(Screenshot grounding data)
★ ★ ★ ★ ★

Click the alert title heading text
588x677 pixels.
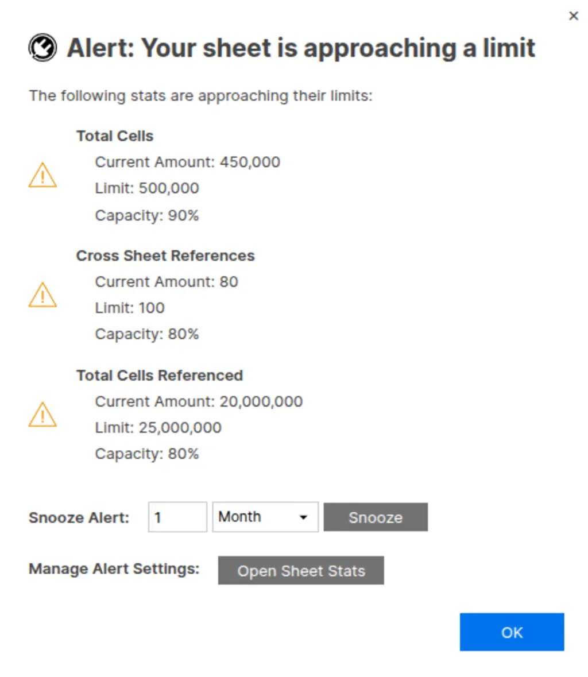(x=301, y=48)
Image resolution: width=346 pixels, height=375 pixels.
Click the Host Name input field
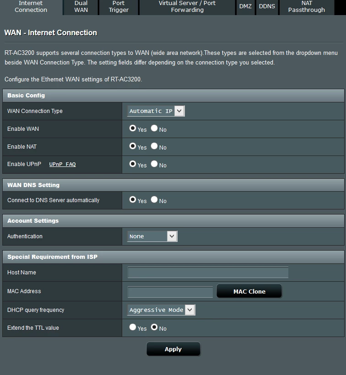pos(208,273)
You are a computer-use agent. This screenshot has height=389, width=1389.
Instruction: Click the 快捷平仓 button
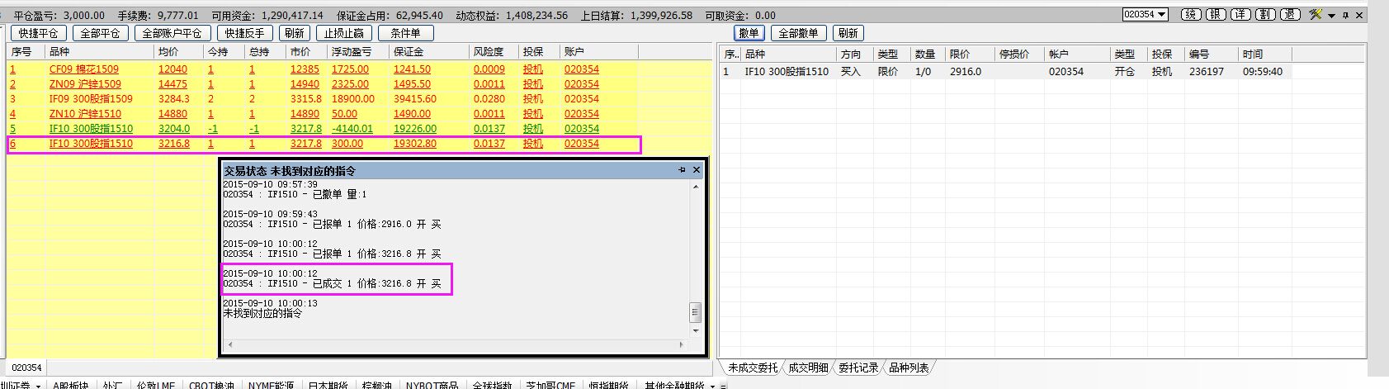click(x=39, y=33)
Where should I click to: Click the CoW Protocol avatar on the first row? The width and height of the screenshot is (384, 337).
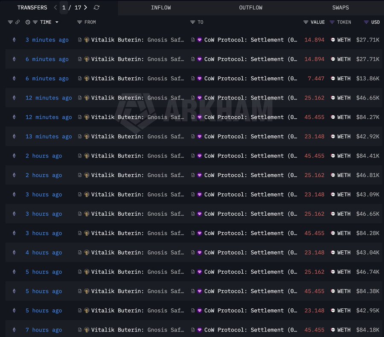point(200,40)
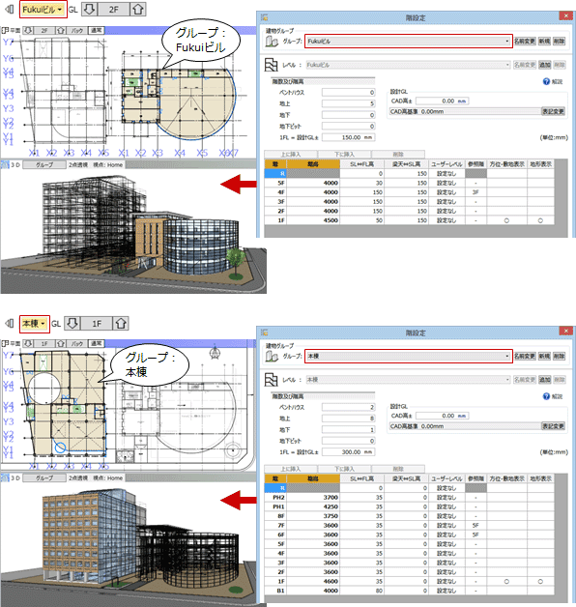The height and width of the screenshot is (607, 576).
Task: Toggle 通常 mode in the 2F plan view bar
Action: [97, 30]
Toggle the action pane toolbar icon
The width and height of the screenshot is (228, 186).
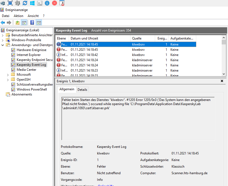coord(39,22)
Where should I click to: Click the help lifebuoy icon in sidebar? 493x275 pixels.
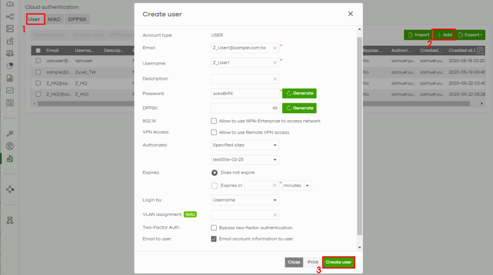(9, 146)
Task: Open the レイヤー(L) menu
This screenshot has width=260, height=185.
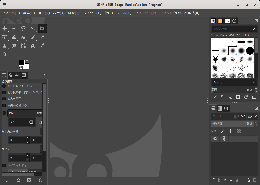Action: coord(92,13)

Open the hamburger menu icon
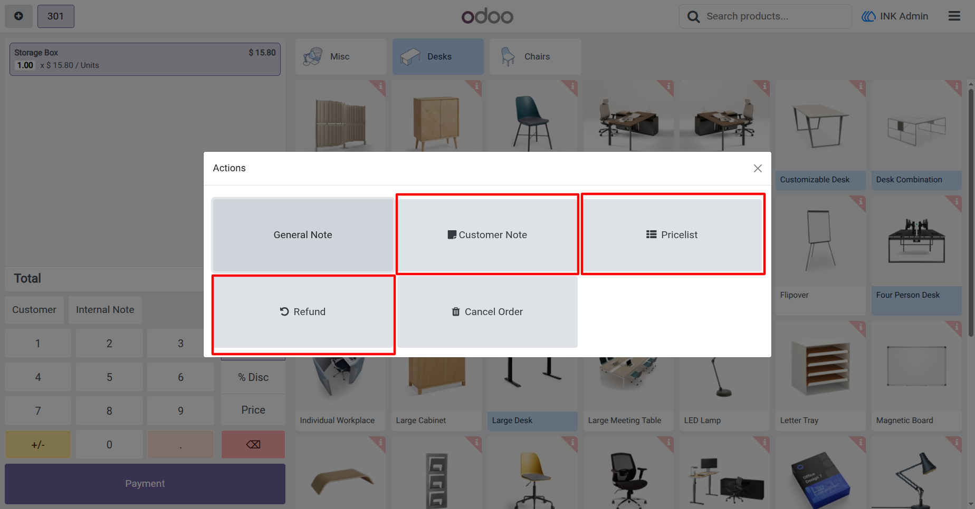click(x=954, y=16)
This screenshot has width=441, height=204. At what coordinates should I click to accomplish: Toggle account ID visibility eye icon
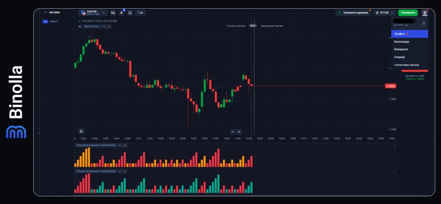[x=407, y=26]
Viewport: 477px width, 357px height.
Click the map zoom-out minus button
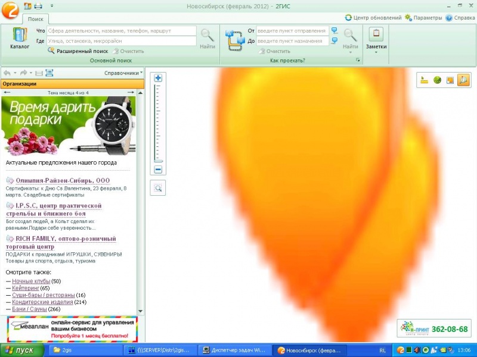coord(158,170)
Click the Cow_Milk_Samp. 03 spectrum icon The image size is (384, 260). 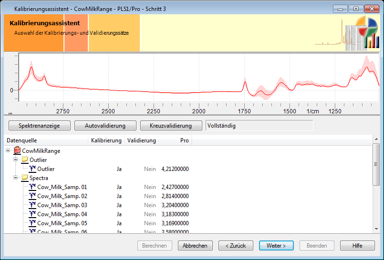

★ ★ ★ ★ ★

*Directions*: The required answer is the lines from the one that contains "This screenshot has width=260, height=185." through the last line of the records, restated word for word, with every picture dropped.

*Solution to this task*:
This screenshot has width=260, height=185.
Action: coord(92,13)

Open the hamburger menu icon
click(x=954, y=16)
This screenshot has width=441, height=204. At what coordinates should I click to accomplish: Toggle account ID visibility eye icon
[x=407, y=26]
Viewport: 477px width, 357px height.
Click the map zoom-out minus button
coord(158,170)
Click the Cow_Milk_Samp. 03 spectrum icon The image size is (384, 260). 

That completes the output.